EXERCISE DIRECTIONS
Beneath this task are records; print exactly the stretch of them from the line with "Wall art decoration in white (68, 1933)" through the line with "WALL ART DECORATIONS (63, 1840)", both ends included.

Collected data
------------------------------------------------

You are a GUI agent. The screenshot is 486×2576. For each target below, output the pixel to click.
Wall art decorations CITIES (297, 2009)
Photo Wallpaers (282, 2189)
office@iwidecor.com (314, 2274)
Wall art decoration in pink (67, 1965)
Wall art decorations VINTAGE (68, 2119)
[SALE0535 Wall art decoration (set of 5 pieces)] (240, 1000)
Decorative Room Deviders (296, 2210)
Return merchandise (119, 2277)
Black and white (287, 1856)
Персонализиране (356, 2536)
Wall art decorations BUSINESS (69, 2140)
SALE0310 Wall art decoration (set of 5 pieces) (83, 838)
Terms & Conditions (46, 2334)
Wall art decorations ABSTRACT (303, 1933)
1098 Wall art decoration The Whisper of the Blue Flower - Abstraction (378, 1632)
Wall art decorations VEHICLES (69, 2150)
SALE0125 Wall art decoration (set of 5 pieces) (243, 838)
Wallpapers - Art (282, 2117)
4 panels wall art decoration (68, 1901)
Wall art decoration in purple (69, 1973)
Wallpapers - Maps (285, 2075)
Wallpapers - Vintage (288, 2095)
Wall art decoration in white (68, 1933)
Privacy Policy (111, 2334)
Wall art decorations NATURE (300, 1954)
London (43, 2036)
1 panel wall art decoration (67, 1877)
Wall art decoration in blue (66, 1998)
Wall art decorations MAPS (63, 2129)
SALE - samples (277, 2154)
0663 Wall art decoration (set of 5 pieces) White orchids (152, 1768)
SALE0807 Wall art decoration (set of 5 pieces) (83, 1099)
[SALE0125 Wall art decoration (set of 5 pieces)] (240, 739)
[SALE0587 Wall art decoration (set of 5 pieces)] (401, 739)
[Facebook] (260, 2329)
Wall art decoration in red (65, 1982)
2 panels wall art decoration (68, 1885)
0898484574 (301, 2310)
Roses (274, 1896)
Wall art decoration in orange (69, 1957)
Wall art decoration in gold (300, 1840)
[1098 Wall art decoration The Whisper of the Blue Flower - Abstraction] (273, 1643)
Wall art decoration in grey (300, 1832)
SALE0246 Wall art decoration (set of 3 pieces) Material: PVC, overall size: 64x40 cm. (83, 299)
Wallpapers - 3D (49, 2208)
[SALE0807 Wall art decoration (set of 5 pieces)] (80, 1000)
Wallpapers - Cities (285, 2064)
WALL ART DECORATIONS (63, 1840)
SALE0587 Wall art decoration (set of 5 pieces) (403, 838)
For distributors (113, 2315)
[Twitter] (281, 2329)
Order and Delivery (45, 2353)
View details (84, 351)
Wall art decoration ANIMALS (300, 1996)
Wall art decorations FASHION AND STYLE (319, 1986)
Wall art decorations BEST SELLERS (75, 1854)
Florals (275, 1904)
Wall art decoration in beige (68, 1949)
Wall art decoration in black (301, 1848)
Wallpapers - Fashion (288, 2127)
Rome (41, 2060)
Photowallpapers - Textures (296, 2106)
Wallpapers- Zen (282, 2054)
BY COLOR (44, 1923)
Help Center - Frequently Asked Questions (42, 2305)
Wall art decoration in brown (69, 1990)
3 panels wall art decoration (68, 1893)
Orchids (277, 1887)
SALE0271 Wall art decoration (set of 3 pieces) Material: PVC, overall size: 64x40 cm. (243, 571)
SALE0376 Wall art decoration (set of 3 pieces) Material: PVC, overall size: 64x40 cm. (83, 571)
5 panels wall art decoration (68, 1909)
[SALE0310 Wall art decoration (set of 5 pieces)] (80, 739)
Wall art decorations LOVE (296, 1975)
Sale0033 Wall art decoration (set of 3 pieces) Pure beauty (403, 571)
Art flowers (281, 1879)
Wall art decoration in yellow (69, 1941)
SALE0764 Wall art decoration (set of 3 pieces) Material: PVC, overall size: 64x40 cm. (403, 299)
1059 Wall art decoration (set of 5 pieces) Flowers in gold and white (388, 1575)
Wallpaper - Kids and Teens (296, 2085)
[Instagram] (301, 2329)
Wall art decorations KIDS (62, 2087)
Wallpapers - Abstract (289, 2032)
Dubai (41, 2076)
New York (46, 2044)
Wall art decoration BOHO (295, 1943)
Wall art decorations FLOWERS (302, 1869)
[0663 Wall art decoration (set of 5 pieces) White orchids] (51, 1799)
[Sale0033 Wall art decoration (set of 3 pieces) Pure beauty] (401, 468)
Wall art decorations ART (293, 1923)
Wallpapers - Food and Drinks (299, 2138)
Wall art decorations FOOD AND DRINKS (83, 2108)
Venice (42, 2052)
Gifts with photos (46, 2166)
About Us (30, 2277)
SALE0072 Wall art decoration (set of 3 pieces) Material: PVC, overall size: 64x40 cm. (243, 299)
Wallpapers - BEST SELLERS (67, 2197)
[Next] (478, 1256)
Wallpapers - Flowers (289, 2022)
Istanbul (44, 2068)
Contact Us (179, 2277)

------------------------------------------------

RESULT OF THIS EXERCISE
Wall art decoration in white (68, 1933)
Privacy Policy (111, 2334)
Wall art decorations NATURE (300, 1954)
London (43, 2036)
1 panel wall art decoration (67, 1877)
Wall art decoration in blue (66, 1998)
Wall art decorations MAPS (63, 2129)
SALE - samples (277, 2154)
0663 Wall art decoration (set of 5 pieces) White orchids (152, 1768)
SALE0807 Wall art decoration (set of 5 pieces) (83, 1099)
[SALE0125 Wall art decoration (set of 5 pieces)] (240, 739)
[SALE0587 Wall art decoration (set of 5 pieces)] (401, 739)
[Facebook] (260, 2329)
Wall art decoration in red (65, 1982)
2 panels wall art decoration (68, 1885)
0898484574 (301, 2310)
Roses (274, 1896)
Wall art decoration in orange (69, 1957)
Wall art decoration in gold (300, 1840)
[1098 Wall art decoration The Whisper of the Blue Flower - Abstraction] (273, 1643)
Wall art decoration in grey (300, 1832)
SALE0246 Wall art decoration (set of 3 pieces) Material: PVC, overall size: 64x40 cm. (83, 299)
Wallpapers - 3D (49, 2208)
[SALE0807 Wall art decoration (set of 5 pieces)] (80, 1000)
Wallpapers - Cities (285, 2064)
WALL ART DECORATIONS (63, 1840)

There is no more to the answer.